> **Working data**
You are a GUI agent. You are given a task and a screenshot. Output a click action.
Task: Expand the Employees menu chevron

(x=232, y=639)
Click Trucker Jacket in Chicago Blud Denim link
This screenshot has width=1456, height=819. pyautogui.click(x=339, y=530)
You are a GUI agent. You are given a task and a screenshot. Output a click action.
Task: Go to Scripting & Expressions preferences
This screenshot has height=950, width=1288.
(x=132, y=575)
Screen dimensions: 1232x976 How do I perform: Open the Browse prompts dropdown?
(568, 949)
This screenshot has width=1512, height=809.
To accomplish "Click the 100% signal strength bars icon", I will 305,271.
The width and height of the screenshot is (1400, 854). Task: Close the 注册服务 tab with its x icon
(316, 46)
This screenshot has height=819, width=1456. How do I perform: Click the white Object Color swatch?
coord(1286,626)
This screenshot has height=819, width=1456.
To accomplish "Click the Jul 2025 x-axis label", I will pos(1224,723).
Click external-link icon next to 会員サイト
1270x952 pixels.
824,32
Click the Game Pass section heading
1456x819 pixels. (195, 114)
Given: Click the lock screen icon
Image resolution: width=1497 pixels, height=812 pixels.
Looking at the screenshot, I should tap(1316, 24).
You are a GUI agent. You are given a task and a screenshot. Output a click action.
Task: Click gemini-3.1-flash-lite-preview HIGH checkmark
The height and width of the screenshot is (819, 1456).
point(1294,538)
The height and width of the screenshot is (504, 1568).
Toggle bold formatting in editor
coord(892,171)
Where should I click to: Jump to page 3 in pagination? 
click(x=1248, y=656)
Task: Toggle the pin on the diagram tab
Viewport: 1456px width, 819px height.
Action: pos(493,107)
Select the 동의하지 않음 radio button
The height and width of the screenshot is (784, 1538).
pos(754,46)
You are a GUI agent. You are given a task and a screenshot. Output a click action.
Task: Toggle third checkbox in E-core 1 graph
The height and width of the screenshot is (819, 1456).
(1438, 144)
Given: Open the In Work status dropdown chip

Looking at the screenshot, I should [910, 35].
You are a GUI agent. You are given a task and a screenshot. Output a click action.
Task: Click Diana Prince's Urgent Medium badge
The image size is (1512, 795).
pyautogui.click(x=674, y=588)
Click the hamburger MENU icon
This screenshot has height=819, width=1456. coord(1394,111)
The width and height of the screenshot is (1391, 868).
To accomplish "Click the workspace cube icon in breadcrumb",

> **Exercise brief**
Working from the records above, write out verbatim only the lines from the line containing "Given: Open the In Work status dropdown chip" through the line containing "The width and height of the screenshot is (1391, 868).".

> **Result**
Given: Open the In Work status dropdown chip

Looking at the screenshot, I should [910, 35].
You are a GUI agent. You are given a task and a screenshot. Output a click action.
Task: Click Diana Prince's Urgent Medium badge
The image size is (1512, 795).
pyautogui.click(x=674, y=588)
Click the hamburger MENU icon
This screenshot has height=819, width=1456. coord(1394,111)
The width and height of the screenshot is (1391, 868).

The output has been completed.